→ Data to use:

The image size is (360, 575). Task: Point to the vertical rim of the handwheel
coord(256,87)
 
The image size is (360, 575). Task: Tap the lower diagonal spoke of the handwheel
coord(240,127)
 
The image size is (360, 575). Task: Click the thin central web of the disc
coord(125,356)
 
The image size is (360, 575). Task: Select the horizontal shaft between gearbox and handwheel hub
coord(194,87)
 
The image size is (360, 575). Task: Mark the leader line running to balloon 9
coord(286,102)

→ What to work on: Rewrite the listing above, swapping "handwheel" for "hand wheel" everywhere it appears and leaving all else as it is.

→ Correct response:
The image size is (360, 575). Task: Point to the vertical rim of the hand wheel
coord(256,87)
 
The image size is (360, 575). Task: Tap the lower diagonal spoke of the hand wheel
coord(240,127)
 
The image size is (360, 575). Task: Click the thin central web of the disc
coord(125,356)
 
The image size is (360, 575). Task: Select the horizontal shaft between gearbox and hand wheel hub
coord(194,87)
 
The image size is (360, 575). Task: Mark the leader line running to balloon 9
coord(286,102)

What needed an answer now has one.